Regan, 35, was equally emphatic that the scrums would have a huge bearing on the match, even if evidence suggests that in the past year this particular set-piece is rarely, if ever, the decisive phase of the game. "We are going out to perform in the scrums. It's an area of the game that will be tested this weekend," Regan said. "I am looking forward immensely to the first scrum of the day and I am hoping there will be many of them. I do enjoy a good scrum and the Aussies know it."
Everyone knows it. Regan is one of these lippy hookers England seem to have an assembly line of. Legend has it that when Canterbury toured Britain in the mid-90s the then-Bristol rookie took great delight in goading Richard Loe.
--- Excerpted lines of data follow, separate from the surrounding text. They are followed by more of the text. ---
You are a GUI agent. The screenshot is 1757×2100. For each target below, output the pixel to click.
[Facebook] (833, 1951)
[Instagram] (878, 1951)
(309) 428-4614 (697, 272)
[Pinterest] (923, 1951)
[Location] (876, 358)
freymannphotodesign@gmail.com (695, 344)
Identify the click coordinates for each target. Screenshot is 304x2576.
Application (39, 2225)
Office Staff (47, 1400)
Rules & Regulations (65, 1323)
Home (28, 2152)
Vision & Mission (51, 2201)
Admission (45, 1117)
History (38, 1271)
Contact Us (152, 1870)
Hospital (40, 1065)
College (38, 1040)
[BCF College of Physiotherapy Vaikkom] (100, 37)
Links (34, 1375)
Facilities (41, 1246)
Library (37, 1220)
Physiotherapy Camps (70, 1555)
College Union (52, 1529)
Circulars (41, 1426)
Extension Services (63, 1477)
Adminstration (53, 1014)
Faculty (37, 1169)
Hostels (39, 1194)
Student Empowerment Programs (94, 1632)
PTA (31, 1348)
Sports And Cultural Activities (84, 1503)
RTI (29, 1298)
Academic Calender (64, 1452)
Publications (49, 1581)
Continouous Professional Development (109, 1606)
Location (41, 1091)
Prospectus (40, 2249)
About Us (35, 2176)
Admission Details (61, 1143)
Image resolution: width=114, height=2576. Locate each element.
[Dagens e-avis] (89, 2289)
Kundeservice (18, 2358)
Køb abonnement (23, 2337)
"You're not everything you're cracked up to be," Regan would taunt him at the scrums, "I'm getting an armchair ride here."
The needling stopped only when one of his props told him that if Loe didn't punch him soon, he would.
"It's one of those games with everything to play for," said Wallaby prop Matt Dunning. "Sometimes things happen but you can't go out there with any pre-conceived ideas," he said of the prospect of some off-the-ball action at the scrum.
"In this age of rugby union, you can't afford to. If you spend time in the bin or are off, it could cost you the match."